** Begin Excerpt to read **
Sunday, November 22, 2020

What it a Thesaurus and What is it Good For

It is somewhat ironic that in the domain of controlled vocabularies and knowledge organizations systems that there continue to exist differing meanings for “controlled vocabulary,” “taxonomy,” “thesaurus,” “ontology,” and “knowledge graph.” Hopefully, I have provided some clarification regarding what a taxonomy is and is not in my previous posts on taxonomy vs. classification, taxonomy vs. navigation, and when a taxonomy should not be hierarchical. Let’s turn now to thesauri.

Different meanings of thesaurus

I recently attended a webinar on taxonomies, ontologies, and knowledge graphs, in which a thesaurus was described as a set of synonyms for each identified concept in a list. This is not the right definition for this context. A set of synonyms for each of list of concepts is what we taxonomists call a “synonym ring”, and what administrators of enterprise search engines would call a “search thesaurus.” The use of the word “thesaurus” in this case refers to the dictionary-type thesaurus (as the default Thesaurus entry in Wikipedia) such as Roget’s Thesaurus, where synonyms are presented for each word. Synonyms are included to support search, by matching potential words and phrases entered by users into the search box with the words and phrases that likely occur in the text of content, so that content is not missed due to the searcher using a different synonym.

  • The “search thesaurus” (synonyms ring) differs from the synonym-dictionary thesaurus, however, in several ways, due to their different uses:
  • A search thesaurus includes phrases, not just single words as in a dictionary thesaurus.
  • A search thesaurus comprises concepts that are nouns, verbal nouns, or noun phrases, not just any part of speech as a dictionary may include.
** End Excerpt to read **
** Begin Data excerpt **
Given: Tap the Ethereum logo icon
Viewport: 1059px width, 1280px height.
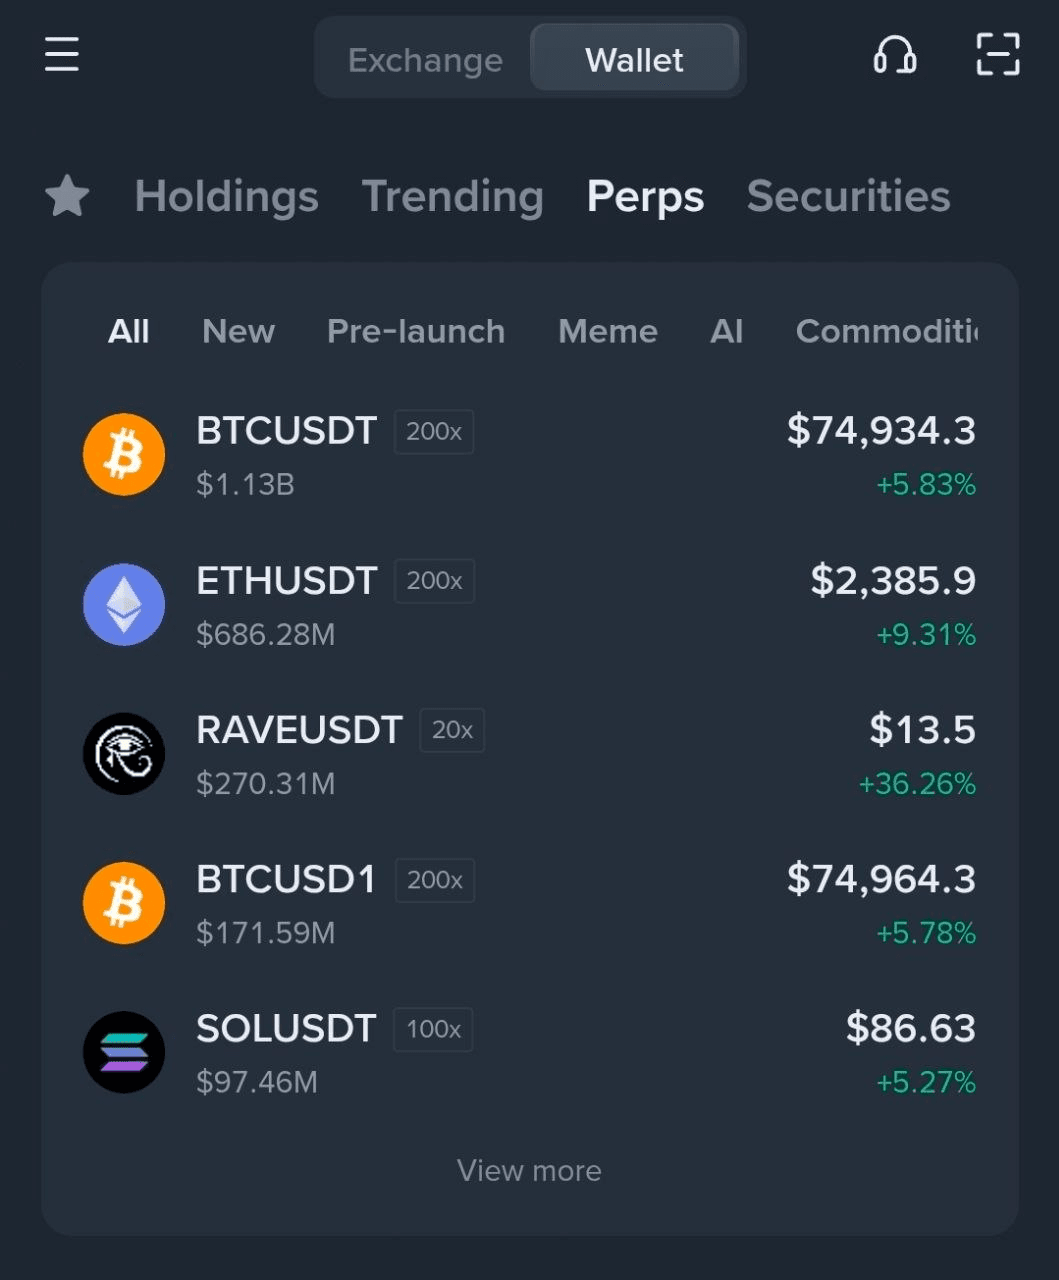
** End Data excerpt **
* [Written instruction] Reproduce the passage from the thesaurus post word for word, starting with "It is somewhat" and going on through "now to thesauri.".

* [Solution below]
It is somewhat ironic that in the domain of controlled vocabularies and knowledge organizations systems that there continue to exist differing meanings for “controlled vocabulary,” “taxonomy,” “thesaurus,” “ontology,” and “knowledge graph.” Hopefully, I have provided some clarification regarding what a taxonomy is and is not in my previous posts on taxonomy vs. classification, taxonomy vs. navigation, and when a taxonomy should not be hierarchical. Let’s turn now to thesauri.